## SELECTED EXTRACT:
It can sometimes be challenging to determine if your data is erroneous, which is why verification of your source is so important! Remember, your analysis is only as good as your data.
Inconsistencies
Inconsistencies come in many forms. There can be inconsistent data entries, which may point to a typo or an error. If you see a customer age backward, an ingredient that changes ID number, or a product with two simultaneous prices, it is worth a closer look to make sure everything is correct.
Another problematic type of inconsistency is inconsistency in the format of the data. Different values may be reported in different units (kilometers vs. miles vs. inches), in different styles (Month Day, Year vs. Day-Month-Year), in different data types (floats vs. integers), or even in different file types (.jpg vs. .png).
These inconsistencies will make it challenging, if not impossible, for your code to interpret the values correctly. This may result in an incorrect analysis or in your code not running at all.
Data Exploration and Preprocessing
It is crucial that you understand your dataset before you use it in a complex analysis. To develop this kind of understanding of your data, you should do some data exploration. You can think of this step as the pre-analysis analysis.
Let’s look at some typical steps for conducting a data exploration on a table-formatted dataset:
- First and foremost, look at the source of your dataset and determine if that source has any bias or agenda that may affect the quality or reliability of your data.
- Learn the context of your data and any other factors that may have affected your data that aren’t internally accounted for.
- Determine how many different variables you have. In a table-formatted dataset, the variables are typically the columns, while each data entry is a row.
- Determine how many different categories within each variable you have. For example, if one of your variables is Type of Fruit, you should have a good idea of how many different types of fruit are represented within this variable.
- Look at the summary statistics for each column, including the mean, median, variance, and standard deviation.

## DATA ROWS:

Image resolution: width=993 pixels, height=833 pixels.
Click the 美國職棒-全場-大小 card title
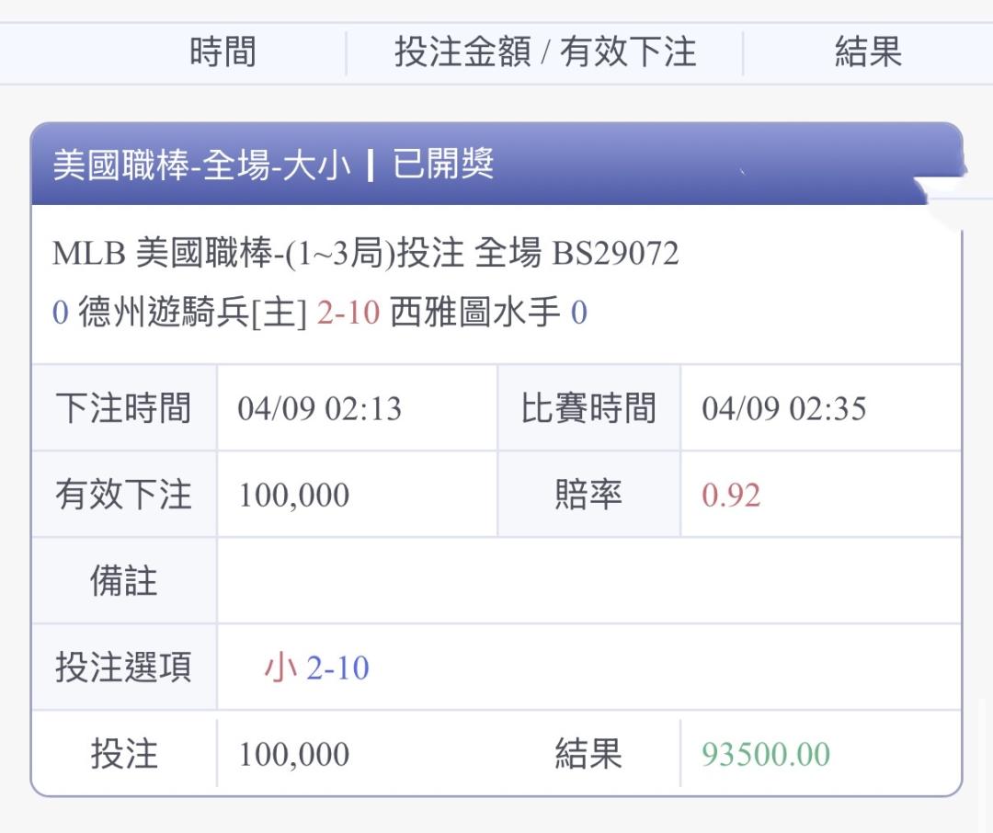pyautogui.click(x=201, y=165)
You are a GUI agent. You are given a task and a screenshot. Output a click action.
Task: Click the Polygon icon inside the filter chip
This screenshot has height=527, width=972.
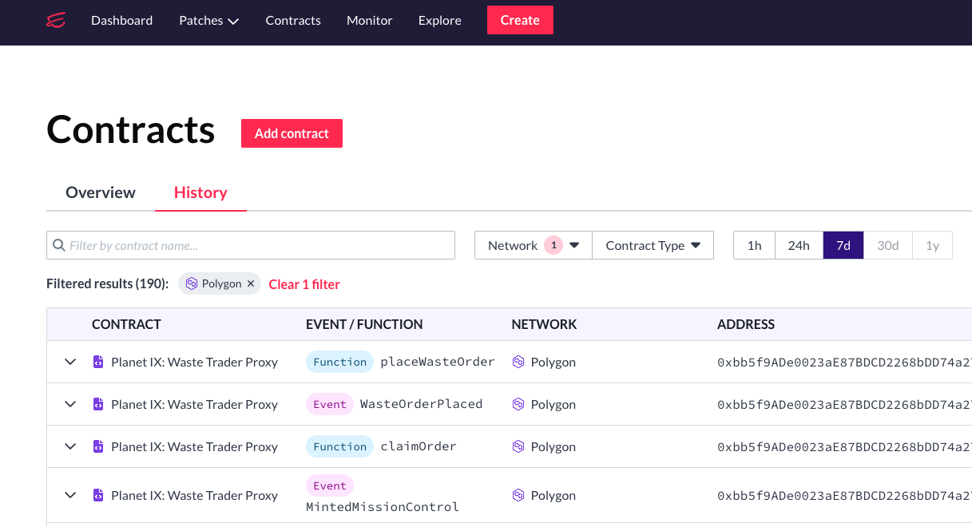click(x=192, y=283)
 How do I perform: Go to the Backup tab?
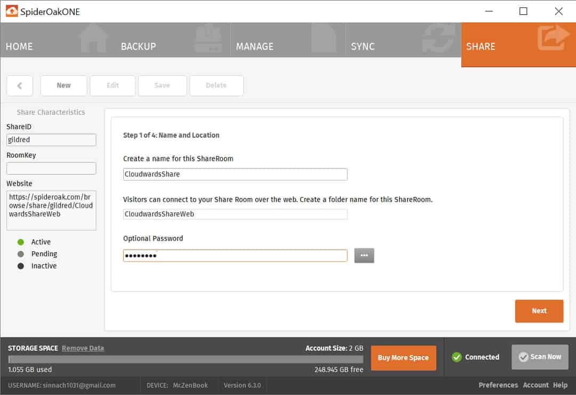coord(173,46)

## TASKS TO CARRY OUT:
1) Answer the following from the passage on data quality and exploration above.
(a) What three examples of inconsistent data entries does it give?
(b) What does it say you can think of data exploration as?
(c) In a table-formatted dataset, what are the variables typically, and what is each data entry?
2) Carry the passage on data quality and exploration on from its last line, in the same style.

## RESPONSES TO THE EXERCISE:
1)
(a) A customer age going backward, an ingredient that changes ID number, and a product with two simultaneous prices.
(b) The pre-analysis analysis.
(c) The variables are typically the columns, and each data entry is a row.

2)
- If possible, plot each variable and as many pairs of variables as you can and really look at the plots. Look for any skews, outliers, trends, or correlations that may be worth looking into further.
- If your dataset is part of a relational database, look closely at the relationships and make sure you understand how the different tables relate to each other.
- If applicable, use the profiling feature of the pandas library to generate a profile report. This will provide you with valuable information about your dataset.
Why exploration and preprocessing matters
This all may seem superfluous to your intended analysis, but there are a few important reasons you should always take these steps. Firstly, doing this will give you a great understanding of the limits of your dataset, which is essential if you are to trust the results of your final analyses.
Secondly, data exploration can point you in the direction of important trends and analyses you hadn’t considered previously. These have the potential to add to your intended analyses or to present a complicating factor that you need to take into account.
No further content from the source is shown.